Text block –
There’s a great case study: Andrew Strauss retired in 2012, and received wisdom is that he is yet to be replaced as an opener. We wanted the next Strauss. We should have been looking for the next Rob Key (15 tests averaging 31 between 2003-2005 while we waited for the next star batsman to come along).

Instead Cook was partnered by Compton (average 31) – Root (42) – Carberry (28) – Robson (31) – Trott (12) – Lyth (20) – Ali (14) – Hales (27) – Duckett (23) – Hameed (32) – Jennings (27) – Stoneman (28) – Jennings

Remember who Carberry got his runs against? An away Ashes series in 2013: Harris, Johnson, Siddle, Lyon, Watson. Those 281 runs were well earned.

With hindsight, pretty much every pick between Robson and Jennings was an error. England had viable alternatives for Strauss 3 times: Compton, Carberry and Robson. Having rejected them, playing people out of position (Trott / Ali) and gambling on youth (Duckett / Hameed) as the next cabs off the rank as England moved ever further down the list of possibles.

Data entries –
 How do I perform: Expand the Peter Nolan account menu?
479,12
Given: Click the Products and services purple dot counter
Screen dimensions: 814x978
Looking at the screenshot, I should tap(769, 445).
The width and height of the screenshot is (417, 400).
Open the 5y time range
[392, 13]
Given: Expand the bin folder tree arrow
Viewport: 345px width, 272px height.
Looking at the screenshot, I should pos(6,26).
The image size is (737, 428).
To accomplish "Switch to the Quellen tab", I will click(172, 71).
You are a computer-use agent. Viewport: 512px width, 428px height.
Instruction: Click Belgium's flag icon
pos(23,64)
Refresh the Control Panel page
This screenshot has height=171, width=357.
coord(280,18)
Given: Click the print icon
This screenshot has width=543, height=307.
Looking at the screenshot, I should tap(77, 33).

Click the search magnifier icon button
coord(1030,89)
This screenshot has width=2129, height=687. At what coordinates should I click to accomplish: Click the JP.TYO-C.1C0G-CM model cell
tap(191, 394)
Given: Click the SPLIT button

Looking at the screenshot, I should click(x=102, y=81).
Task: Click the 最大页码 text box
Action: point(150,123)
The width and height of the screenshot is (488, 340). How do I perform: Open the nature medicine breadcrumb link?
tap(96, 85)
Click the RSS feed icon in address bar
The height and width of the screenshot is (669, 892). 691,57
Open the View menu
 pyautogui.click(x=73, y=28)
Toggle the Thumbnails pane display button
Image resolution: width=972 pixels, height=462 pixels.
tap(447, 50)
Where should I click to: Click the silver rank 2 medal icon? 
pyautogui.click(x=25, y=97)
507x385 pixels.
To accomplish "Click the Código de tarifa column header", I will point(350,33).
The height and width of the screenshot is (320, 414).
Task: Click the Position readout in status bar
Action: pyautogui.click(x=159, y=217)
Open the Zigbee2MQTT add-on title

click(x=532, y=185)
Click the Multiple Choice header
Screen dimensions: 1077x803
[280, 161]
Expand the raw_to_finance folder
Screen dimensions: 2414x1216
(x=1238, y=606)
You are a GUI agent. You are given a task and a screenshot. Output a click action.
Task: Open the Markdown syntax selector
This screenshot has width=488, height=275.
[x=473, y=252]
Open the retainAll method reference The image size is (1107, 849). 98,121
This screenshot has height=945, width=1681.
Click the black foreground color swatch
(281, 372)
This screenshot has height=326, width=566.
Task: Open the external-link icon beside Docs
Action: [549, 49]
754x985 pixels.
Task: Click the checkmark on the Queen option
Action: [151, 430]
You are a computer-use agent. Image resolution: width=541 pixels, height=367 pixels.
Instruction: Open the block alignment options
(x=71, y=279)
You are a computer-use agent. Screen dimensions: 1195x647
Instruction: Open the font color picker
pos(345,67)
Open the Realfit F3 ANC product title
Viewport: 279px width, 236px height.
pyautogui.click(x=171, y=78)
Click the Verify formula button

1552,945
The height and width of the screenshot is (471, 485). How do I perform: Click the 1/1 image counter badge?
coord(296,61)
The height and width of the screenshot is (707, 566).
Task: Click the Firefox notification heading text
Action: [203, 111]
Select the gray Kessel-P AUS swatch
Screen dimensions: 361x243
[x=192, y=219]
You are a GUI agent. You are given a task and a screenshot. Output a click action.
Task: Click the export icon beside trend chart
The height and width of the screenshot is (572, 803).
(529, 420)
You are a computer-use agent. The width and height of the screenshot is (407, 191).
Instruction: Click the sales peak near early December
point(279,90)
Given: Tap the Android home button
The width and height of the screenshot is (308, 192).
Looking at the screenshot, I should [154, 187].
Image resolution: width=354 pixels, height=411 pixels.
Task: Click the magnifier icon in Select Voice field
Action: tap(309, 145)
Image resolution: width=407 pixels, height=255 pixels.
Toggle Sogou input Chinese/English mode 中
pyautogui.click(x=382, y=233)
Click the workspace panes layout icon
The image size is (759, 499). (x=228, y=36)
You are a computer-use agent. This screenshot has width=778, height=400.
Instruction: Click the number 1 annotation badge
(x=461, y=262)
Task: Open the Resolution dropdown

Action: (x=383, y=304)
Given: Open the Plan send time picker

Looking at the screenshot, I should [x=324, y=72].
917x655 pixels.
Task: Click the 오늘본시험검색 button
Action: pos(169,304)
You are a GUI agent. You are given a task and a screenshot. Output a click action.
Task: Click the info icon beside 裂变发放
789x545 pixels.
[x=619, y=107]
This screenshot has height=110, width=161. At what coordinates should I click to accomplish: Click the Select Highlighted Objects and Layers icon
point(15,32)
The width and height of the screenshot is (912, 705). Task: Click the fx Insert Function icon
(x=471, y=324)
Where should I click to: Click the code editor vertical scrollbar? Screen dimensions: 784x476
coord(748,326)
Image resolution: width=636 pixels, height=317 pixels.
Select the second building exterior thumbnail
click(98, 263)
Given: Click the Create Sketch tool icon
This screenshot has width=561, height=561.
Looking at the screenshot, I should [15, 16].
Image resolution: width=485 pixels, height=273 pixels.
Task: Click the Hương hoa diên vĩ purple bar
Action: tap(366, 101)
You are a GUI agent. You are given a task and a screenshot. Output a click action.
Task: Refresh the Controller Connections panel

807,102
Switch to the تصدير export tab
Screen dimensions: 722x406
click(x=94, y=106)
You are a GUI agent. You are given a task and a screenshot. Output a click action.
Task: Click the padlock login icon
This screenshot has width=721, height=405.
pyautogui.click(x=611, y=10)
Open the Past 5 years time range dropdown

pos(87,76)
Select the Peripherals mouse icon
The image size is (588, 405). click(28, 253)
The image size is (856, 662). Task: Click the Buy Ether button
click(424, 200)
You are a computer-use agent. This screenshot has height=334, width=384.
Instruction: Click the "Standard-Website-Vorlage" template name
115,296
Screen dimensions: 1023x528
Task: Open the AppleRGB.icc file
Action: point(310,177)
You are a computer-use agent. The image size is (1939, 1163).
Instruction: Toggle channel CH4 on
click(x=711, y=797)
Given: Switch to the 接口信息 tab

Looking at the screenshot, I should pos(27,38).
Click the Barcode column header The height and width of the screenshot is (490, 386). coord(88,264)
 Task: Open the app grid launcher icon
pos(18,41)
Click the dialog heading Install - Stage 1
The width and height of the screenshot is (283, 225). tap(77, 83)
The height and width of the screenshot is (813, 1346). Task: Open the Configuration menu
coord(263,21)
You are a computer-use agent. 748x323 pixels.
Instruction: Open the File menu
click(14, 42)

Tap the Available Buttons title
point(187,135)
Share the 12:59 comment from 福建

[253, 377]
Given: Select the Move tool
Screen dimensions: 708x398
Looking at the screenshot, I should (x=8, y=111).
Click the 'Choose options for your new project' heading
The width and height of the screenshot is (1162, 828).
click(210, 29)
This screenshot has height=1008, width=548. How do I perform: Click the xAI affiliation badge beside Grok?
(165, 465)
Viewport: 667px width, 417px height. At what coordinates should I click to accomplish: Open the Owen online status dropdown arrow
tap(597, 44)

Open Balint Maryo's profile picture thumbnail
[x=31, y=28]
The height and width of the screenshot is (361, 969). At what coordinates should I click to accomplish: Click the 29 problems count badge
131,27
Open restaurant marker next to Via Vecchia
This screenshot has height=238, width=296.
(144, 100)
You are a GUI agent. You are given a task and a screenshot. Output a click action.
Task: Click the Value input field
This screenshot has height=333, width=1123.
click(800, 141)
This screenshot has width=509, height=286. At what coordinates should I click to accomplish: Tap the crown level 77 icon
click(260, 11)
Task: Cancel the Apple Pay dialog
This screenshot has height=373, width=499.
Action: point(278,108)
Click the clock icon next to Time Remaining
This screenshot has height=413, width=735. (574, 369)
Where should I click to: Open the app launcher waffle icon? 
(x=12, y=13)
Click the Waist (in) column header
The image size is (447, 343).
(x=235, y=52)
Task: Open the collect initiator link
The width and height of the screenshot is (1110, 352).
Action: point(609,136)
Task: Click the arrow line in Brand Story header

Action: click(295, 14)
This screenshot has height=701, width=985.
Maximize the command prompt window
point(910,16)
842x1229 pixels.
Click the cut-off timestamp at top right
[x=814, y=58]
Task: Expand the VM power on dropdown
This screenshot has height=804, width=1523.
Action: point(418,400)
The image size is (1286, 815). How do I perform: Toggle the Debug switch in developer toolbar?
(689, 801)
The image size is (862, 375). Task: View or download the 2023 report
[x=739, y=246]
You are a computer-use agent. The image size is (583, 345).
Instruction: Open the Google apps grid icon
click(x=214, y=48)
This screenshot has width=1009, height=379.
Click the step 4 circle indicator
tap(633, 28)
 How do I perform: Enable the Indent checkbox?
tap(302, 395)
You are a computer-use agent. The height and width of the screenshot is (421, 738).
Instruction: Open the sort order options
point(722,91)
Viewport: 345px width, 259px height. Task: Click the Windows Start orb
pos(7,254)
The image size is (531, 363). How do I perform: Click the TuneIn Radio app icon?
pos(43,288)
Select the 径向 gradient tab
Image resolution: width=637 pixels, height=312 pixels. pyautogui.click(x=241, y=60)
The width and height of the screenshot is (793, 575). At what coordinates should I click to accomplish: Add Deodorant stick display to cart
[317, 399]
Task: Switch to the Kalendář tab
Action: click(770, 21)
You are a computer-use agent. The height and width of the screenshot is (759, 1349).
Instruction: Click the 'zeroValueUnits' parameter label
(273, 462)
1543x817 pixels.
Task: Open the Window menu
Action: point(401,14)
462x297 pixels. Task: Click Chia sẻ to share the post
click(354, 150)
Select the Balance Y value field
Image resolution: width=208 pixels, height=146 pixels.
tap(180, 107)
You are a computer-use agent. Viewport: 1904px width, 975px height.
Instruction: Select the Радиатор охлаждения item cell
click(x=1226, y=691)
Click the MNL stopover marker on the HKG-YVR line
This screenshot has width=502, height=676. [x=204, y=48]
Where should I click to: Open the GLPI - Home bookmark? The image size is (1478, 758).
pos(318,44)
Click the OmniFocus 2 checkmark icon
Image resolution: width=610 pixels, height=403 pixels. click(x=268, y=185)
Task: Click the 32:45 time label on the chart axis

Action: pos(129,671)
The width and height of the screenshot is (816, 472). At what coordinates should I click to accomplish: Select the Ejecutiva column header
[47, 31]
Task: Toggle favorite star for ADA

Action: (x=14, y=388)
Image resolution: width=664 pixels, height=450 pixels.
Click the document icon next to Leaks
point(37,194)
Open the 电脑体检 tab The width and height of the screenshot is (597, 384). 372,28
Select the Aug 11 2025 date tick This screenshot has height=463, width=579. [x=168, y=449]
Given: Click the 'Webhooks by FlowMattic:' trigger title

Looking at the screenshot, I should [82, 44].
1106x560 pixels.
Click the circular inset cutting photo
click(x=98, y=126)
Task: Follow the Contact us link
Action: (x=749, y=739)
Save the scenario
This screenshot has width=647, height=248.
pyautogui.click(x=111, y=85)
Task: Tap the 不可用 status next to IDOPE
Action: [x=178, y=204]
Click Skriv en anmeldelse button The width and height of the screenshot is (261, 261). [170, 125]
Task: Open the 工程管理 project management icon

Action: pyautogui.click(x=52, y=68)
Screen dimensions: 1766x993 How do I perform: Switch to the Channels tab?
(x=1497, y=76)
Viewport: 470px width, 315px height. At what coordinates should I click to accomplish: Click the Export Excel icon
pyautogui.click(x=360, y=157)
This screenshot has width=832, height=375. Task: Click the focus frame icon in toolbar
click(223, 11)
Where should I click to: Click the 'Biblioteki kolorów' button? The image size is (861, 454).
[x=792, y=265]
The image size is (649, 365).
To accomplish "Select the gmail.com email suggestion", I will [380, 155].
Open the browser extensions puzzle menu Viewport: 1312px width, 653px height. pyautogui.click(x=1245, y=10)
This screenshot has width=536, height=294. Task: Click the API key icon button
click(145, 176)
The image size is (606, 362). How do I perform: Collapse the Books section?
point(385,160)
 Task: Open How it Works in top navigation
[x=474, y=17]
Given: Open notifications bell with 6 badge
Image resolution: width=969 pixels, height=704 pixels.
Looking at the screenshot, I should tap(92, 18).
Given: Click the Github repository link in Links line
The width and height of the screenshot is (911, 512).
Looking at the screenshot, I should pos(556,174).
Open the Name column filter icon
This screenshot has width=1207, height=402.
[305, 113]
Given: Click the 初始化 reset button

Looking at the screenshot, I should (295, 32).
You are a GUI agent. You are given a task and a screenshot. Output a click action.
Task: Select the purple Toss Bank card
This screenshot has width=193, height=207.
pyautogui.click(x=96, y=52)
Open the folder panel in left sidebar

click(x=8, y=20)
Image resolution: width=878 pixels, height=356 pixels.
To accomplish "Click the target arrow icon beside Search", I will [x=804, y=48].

What you will do –
- 1) Repeat the text on England's openers word for word, beginning at the words "Instead Cook was" and stopping after the words "list of possibles.".
- 2) Shorten the paragraph of the England openers text that begins "With hindsight, pretty much every pick", keeping its main facts.
- 3) Resume the text about England's search for an opening batsman, picking up after its last sentence.
The lines have no connection to the text on England's search for an opening batsman.

In response –
- 1)
Instead Cook was partnered by Compton (average 31) – Root (42) – Carberry (28) – Robson (31) – Trott (12) – Lyth (20) – Ali (14) – Hales (27) – Duckett (23) – Hameed (32) – Jennings (27) – Stoneman (28) – Jennings

Remember who Carberry got his runs against? An away Ashes series in 2013: Harris, Johnson, Siddle, Lyon, Watson. Those 281 runs were well earned.

With hindsight, pretty much every pick between Robson and Jennings was an error. England had viable alternatives for Strauss 3 times: Compton, Carberry and Robson. Having rejected them, playing people out of position (Trott / Ali) and gambling on youth (Duckett / Hameed) as the next cabs off the rank as England moved ever further down the list of possibles.

- 2) In hindsight, nearly every pick from Robson to Jennings was a mistake. England had three viable replacements for Strauss in Compton, Carberry and Robson. After rejecting them, England moved further down its list of options by playing Trott and Ali out of position and gambling on youngsters Duckett and Hameed.

- 3)
England chose weaker options because they weren’t willing to settle for a batsman averaging in the low-30s. That cost England runs- and since the selectors’ are employed to pick the best team possible, this is a failure. One they don’t get criticised enough for. Fear not, dear reader, we know England’s best batting options– and will collectively tut if the selectors deviate from them!

Conclusion: England should hold their nerve, even if Burns and Jennings are only averaging 33 coming into the Ashes.

Using CricViz False Shot % as an alternative to Averages

CricViz now use False Shot Percentages as a metric for assessing batsmen. Most recently they have done this as one factor when considering Australia’s options for the Sri Lanka tour.

A key point is that False Shots and averages are not equivalents – if a two batsman both have a 10% False Shot rate, the more attacking batsman will average more because they will score more runs for each error they make. One has to combine False Shot Rate and Strike Rate to get a useful metric.

As such, I’ve used the data CricViz published, and overlaid that with First Class Strike Rates to give an expected average derived from False Shot %

The chart shows that Maxwell leads the options (due to his Strike Rate of >70 runs per hundred balls, combined with a healthy 10.4% False Shot rate. This is interesting because his 3 year Sheffield Shield average was only 43. Worth bearing in mind he isn’t a Red Ball regular, with only 962 runs in the last 3 years.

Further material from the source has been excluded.